24 HOURS IN CYBERSPACE, “THE LARGEST ONE-DAY ONLINE EVENT”

Date: 01/01/199624 Hours in Cyberspace (February 8, 1996) was “the largest one-day online event” up to that date, headed by photographer Rick Smolan with Jennifer Erwitt, Tom Melcher, Samir Arora and Clement Mok. The project brought together the world’s top 1,000 photographers, editors, programmers, and interactive designers to create a digital time capsule of online life.”

Overview

24 Hours in Cyberspace was an online project which took place on the then-active website, cyber24.com (and is still online at a mirror website maintained by Georgia Tech). At the time, it was billed as the “largest collaborative Internet event ever”, involving thousands of photographers from all over the world, including 150 of the world’s top photojournalists. Then Second Lady Tipper Gore was one of its photographers. In addition, then Vice President Al Gore contributed the introductory essay to the Earthwatch section of the website. In this essay, he discusses the impact of the Internet on the environment, education, and increased communication between people. The goal was not to show pictures of websites and computer monitors, but rather images of people whose lives were affected by the use of the growing Internet. Photographs were sent digitally to editors working real-time to choose the best pictures to put on the project’s website. The website received more than 4 million hits in the 24 hours that the project was active.

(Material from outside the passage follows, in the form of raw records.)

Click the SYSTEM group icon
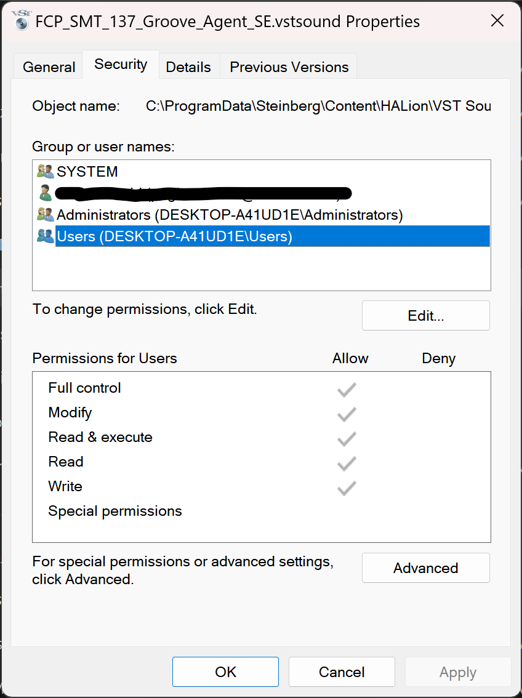This screenshot has height=698, width=522. point(45,171)
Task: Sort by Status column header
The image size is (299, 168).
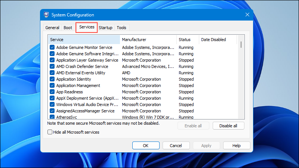Action: tap(188, 40)
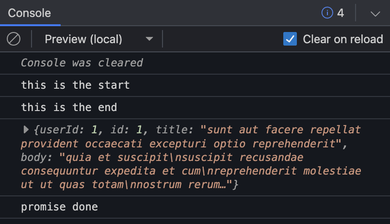Expand the logged object with the disclosure triangle
Viewport: 390px width, 224px height.
coord(26,129)
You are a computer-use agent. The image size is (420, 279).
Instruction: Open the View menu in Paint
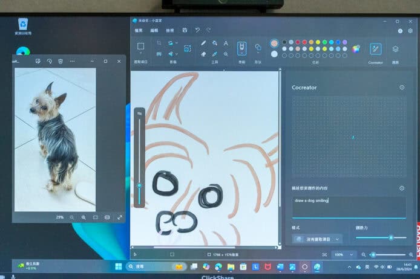click(169, 30)
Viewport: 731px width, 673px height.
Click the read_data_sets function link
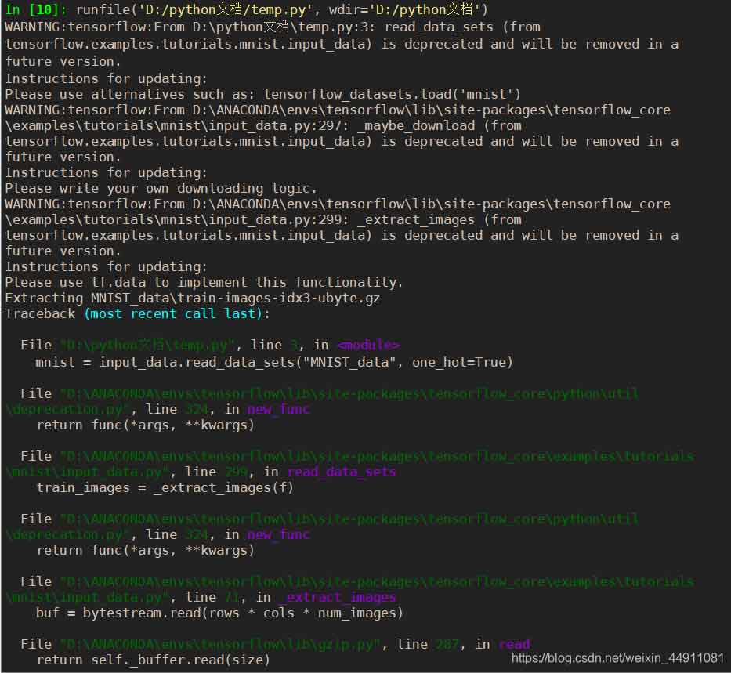(x=341, y=472)
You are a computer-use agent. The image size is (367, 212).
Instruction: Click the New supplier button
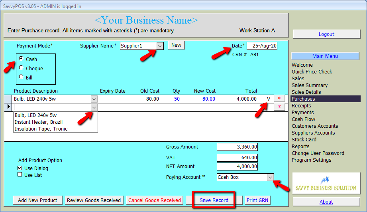pyautogui.click(x=176, y=45)
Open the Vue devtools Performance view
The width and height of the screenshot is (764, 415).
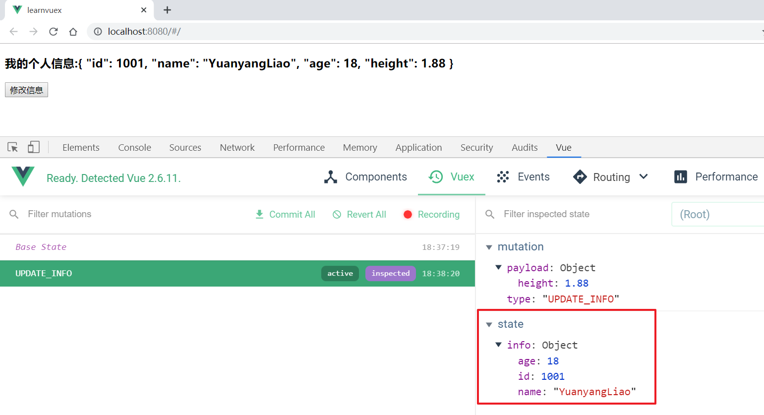point(716,177)
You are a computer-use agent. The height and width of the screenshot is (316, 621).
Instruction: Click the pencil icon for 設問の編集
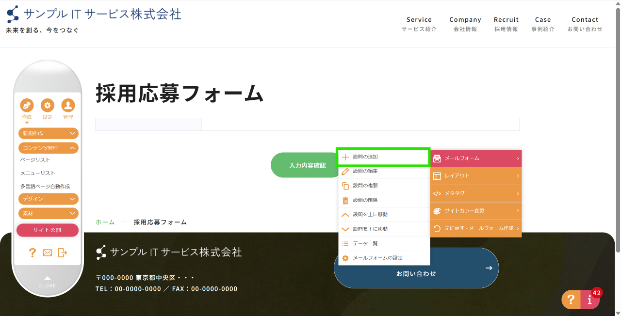(x=345, y=171)
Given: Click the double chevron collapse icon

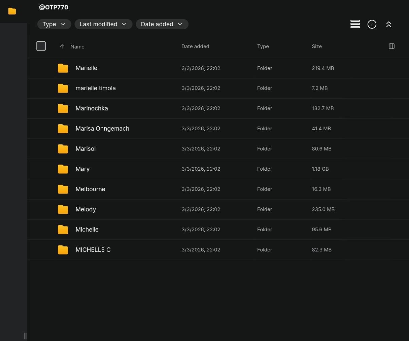Looking at the screenshot, I should 388,24.
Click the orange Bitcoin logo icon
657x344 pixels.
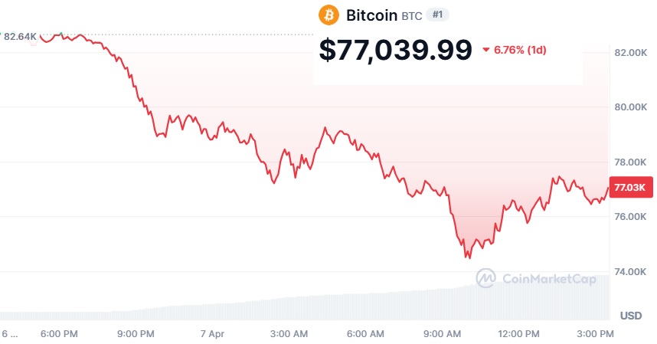[329, 15]

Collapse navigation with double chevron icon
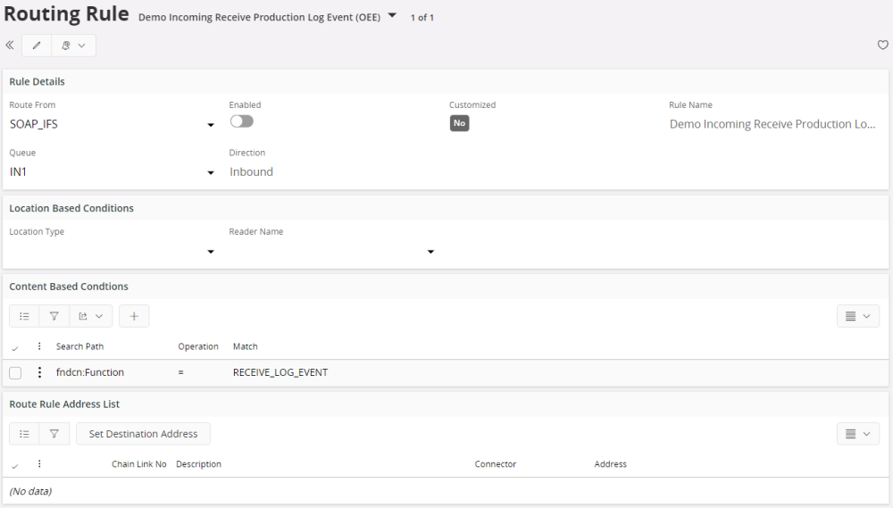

24 Hours in Cyberspace served as a cover story for U.S. News and World Report.

The technological infrastructure of the project was provided by a startup company spinoff from Apple Computer named NetObjects that was founded by Samir Arora, David Kleinberg, Clement Mok and Sal Arora. The system supplied by NetObjects allowed Smolan’s international network of editors and photojounalists to submit text and images through web forms; it ran on Unix, relied on a database for content storage (Illustra) and used templating for easy and near-instantaneous page generation that obviated the need for the site’s editorial staff to have any coding skills. NetObjects was first to create the technology that would enable a team of the world’s top picture editors and writers to become instant Web page designers. It let them do what they do best—edit and write—and automatically generate finished, sophisticated Web pages that millions of people were able to see only minutes after they were designed. Three million people clicked onto the 24 Hours site; the blaze of publicity surrounding the 24 Hours in Cyberspace project helped NetObjects raise $5.4 million in venture capital.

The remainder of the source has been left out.